**YOUR TASKS**
a) Copy the article on Britain's election infrastructure word for word, starting with "Similarly, when Members" and going on through "the modern age.".
b) Pick up the article on Britain's election infrastructure after its last sentence and keep writing it.

**READING TEXT**
It's mad that this important piece of our election infrastructure is run by a bunch of volunteer nerds
The election data-gap we take for granted
Thanks to everyone who came along to the first ever Odds and Ends of History subscriber drinks last week! It was delightful to meet you all – and I’m already starting to think about doing another one in the autumn. So make sure to subscribe now so that you hear about it first!
One of the most endearing parts of the British state is how weird it can be.
For example, every year, we hold a strange ceremony where a person dressed as a 17th century aristocrat has the door of the House of Commons slammed in their face.
Similarly, when Members of Parliament want to speak to each other in the chamber, the rules dictate that they do not address each other directly, instead addressing their comments to the Speaker – a move that essentially codifies passive aggression as a core part of Britain’s unwritten constitution.
And of course, every time we hold a General Election, it’s now a hallowed tradition that the Prime Minister must give their victory speech in a dowdy sports centre at 4am, while surrounded by eccentrics, racists, and a guy dressed as a bin.
These are all downstream consequences of the fact that Britain is really, really old.
We haven’t been conquered recently, so there’s never been a moment to hit the reset button – to wipe away the old institutions and replace them with a rationally-designed system of rules and practices, with structures designed for the modern age.
And it isn’t just Parliament that works like this.

**SUPPLIED INFORMATION**
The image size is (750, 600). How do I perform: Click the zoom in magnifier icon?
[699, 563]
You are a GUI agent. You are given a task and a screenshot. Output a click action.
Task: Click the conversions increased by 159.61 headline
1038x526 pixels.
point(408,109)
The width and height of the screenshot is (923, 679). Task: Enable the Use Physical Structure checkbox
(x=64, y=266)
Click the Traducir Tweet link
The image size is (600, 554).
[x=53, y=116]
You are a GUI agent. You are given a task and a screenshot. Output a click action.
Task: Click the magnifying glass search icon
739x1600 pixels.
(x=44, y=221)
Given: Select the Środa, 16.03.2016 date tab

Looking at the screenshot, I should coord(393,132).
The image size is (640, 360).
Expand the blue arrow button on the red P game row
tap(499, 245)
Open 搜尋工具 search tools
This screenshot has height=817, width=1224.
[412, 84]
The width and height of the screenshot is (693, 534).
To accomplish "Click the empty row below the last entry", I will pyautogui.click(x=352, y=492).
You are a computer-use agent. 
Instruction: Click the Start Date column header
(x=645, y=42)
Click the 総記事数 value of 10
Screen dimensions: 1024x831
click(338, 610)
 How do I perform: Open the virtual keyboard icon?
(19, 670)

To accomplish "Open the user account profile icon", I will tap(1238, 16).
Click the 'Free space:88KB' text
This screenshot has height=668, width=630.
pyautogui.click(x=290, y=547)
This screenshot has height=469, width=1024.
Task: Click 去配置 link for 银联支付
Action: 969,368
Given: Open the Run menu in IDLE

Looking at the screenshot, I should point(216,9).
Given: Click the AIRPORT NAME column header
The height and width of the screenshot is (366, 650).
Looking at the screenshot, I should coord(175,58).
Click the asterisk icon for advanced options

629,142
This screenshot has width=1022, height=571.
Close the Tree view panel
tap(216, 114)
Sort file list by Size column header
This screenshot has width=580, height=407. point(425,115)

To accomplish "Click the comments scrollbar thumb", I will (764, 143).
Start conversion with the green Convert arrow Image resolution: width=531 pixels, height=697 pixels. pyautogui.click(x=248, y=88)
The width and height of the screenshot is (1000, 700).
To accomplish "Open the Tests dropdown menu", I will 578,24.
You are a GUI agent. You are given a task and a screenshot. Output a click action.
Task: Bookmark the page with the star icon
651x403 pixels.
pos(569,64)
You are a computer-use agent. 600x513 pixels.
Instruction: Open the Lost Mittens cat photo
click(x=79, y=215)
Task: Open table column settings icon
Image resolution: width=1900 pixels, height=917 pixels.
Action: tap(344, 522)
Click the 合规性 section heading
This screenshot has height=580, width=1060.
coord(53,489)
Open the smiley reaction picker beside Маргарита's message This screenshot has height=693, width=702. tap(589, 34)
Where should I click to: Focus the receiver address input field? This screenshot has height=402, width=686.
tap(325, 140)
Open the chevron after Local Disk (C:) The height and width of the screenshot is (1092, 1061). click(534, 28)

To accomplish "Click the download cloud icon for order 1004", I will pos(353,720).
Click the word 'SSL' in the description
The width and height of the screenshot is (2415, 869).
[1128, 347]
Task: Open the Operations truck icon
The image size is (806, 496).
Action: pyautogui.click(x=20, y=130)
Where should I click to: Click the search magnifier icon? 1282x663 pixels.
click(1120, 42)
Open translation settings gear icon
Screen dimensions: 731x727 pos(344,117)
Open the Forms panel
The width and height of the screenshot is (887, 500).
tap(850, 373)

**ANSWERS PROVIDED**
a)
Similarly, when Members of Parliament want to speak to each other in the chamber, the rules dictate that they do not address each other directly, instead addressing their comments to the Speaker – a move that essentially codifies passive aggression as a core part of Britain’s unwritten constitution.
And of course, every time we hold a General Election, it’s now a hallowed tradition that the Prime Minister must give their victory speech in a dowdy sports centre at 4am, while surrounded by eccentrics, racists, and a guy dressed as a bin.
These are all downstream consequences of the fact that Britain is really, really old.
We haven’t been conquered recently, so there’s never been a moment to hit the reset button – to wipe away the old institutions and replace them with a rationally-designed system of rules and practices, with structures designed for the modern age.

b)
The longevity of the British state has many other unusual and sometimes strange consequences for how things are done, that only make sense because of the weird history that got us here.
For example, the reason dentistry isn’t entirely free, unlike various other parts of the health service, is a quirk of history. It’s a result of which branches of medicine had the most powerful lobbying groups when the NHS was created.
Similarly, as I’ve written before, you wouldn’t invent the BBC today if it didn’t already exist. Imagine trying to persuade voters today that a tax should be imposed to fund Paddy McGuinness and a reboot of Gladiators. It’d be almost as insane as, say, the Prime Minister ducking out early from D-Day commemorations during an election campaign.
And then there’s the weird legacy thing I really want to talk about today: How our elections are run.
Despite their obvious importance, it’s actually pretty surprising how widely ignored the underlying electoral infrastructure is. Due to similar historical continuities as described above, we’ve ended up in a place where some of the most critical components for running smooth elections rely on a handful of civic-minded nerds volunteering to do what really feels like should be the responsibility of the British state.
And in my view, it’s really weird that it happens like this and we should fix it.